Il proprietario di Gardaland quindi avrà la possibilità di costruire nuove attrattive dedicate a Peppa Pig in tutto il mondo con l’unica eccezione della Gran Bretagna, dove il parco divertimenti Paultons Park detiene già la licenza. Anche la Cina ha i diritti su Peppa Pig già presi da poter utilizzare nei parchi divertimenti ma in quest’ultimo caso dovrebbe condividerla con altri operatori del settore.

 

Merlin ha già annunciato che costruirà nuove attrazioni dedicate al maialino rosa e nuove aree all’interno dei suoi parchi divertimenti esistenti. Ma non solo perché aprirà nel 2018 e 2019 un hotel a tema e un parco stand-alone anche se non è ancora dato sapere dove sorgerà questa struttura.

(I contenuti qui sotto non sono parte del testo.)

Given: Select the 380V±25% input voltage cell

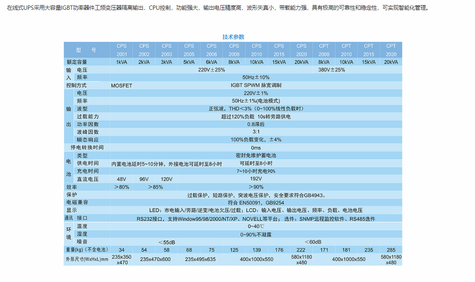Looking at the screenshot, I should [x=331, y=70].
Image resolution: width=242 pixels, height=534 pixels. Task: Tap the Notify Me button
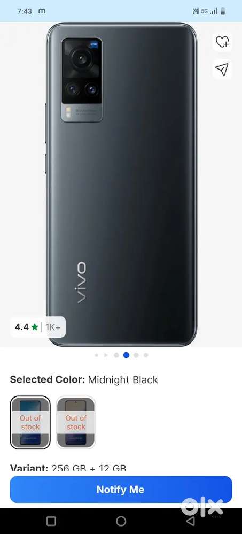pos(121,490)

Per quanto concerne queste informazioni e le voci di corridoio una di queste aree dedicate a Peppa Pig sorgerà proprio a Gardaland nell’area sino ad oggi adibita ad Area Pic Nic, ubicata a sinistra dell’ingresso. Data la posizione defilata rispetto al resto, l’area non dovrebbe essere troppo invasiva e molto probabilmente conterrà qualche piccola attrazione senza l’utilizzo di scavi per fondamenta o altro. In ogni caso staremo a vedere visto che probabilmente già da Magic Winter si potrà scorgere qualche cosa.

 

 

 

 

ARTICOLO tratto da www.ilsole24ore.com di Nicol Degli Innocenti.

Merlin Entertainment porta nella City i parchi Gardaland e Legolan

Il Mago non avrebbe potuto fare di meglio: il titolo di Merlin Entertainment è volato del 12% ieri al debutto alla Borsa di Londra. La società britannica specializzata in parchi di divertimento, tra i quali Gardaland in Italia e Madame Tussaud’s, Alton Towers e Legoland in Gran Bretagna, ha messo sul mercato il 30% delle azioni a un prezzo di 315 pence, valutando il gruppo 3,2 miliardi di sterline.

La settimana scorsa Merlin aveva annunciato un prezzo tra i 280 e i 330 pence per azione. Ieri grazie alla domanda superiore alle previsioni – la domanda è stata di 9 volte superiore all’offerta – il titolo è salito a 355 pence prima di chiudere a 347 pence. La società è leader del settore in Europa e numero due a livello globale dietro Walt Disney, con una presenza in 22 Paesi e 54 milioni di visitatori lo scorso anno.

«Siamo molto soddisfatti della reazione positiva degli investitori sia istituzionali che privati alla nostra offerta, – ha detto il chief executive Nick Varney. – Sosteniamo da tempo che il destino di Merlin era diventare una società quotata, con azionisti di lungo termine che permetteranno il suo sviluppo ulteriore». Il gruppo prevede un’espansione sia negli Stati Uniti che in Cina nel 2014, con l’apertura di un museo delle cere Madame Tussaud’s a San Francisco e un altro a Pechino e un nuovo parco Legoland a Dubai.

Nel febbraio 2010 il previsto debutto in Borsa di Merlin era saltato all’ultimo minuto a causa del crollo dei mercati azionari. Oggi il clima è cambiato: quest’anno le Ipo in Gran Bretagna sono già ai massimi dal 2007: 49 quotazioni per un valore complessivo di 12,9 miliardi di dollari, secondo i dati Dealogic.

Alle società di private equity Blackstone e Cvc Partners, che controllano Merlin, resta una quota rispettivamente del 22,6% e del 13,1%, mentre il terzo grande azionista è la societá di investimento danese Kirkbi, che controlla il marchio Lego. L’87,5% dei 304 milioni di azioni è stato riservato agli investitori istituzionali, mentre ai privati, che dovevano investire un minimo di mille sterline, è andato il 12,5 per cento. L’incasso netto per Merlin di 165 milioni di sterline verrà utilizzato per ridurre l’indebitamento del gruppo. Goldman Sachs e Barclays hanno gestito la quotazione e sono stati bookrunner assieme a Citi e Morgan Stanley.

E Walt Disney fa il pieno di utili

Intanto Walt Disney, il maggiore rivale di Merlin e leader del settore, ha annunciato ieri che gli utili della divisione parchi divertimento sono aumentati del 15% a 571 milioni nel trimestre giugno-settembre, ben oltre le previsioni degli analisti, mentre i ricavi sono saliti dell’8% a 3,72 miliardi di dollari grazie all’aumento nel numero dei visitatori.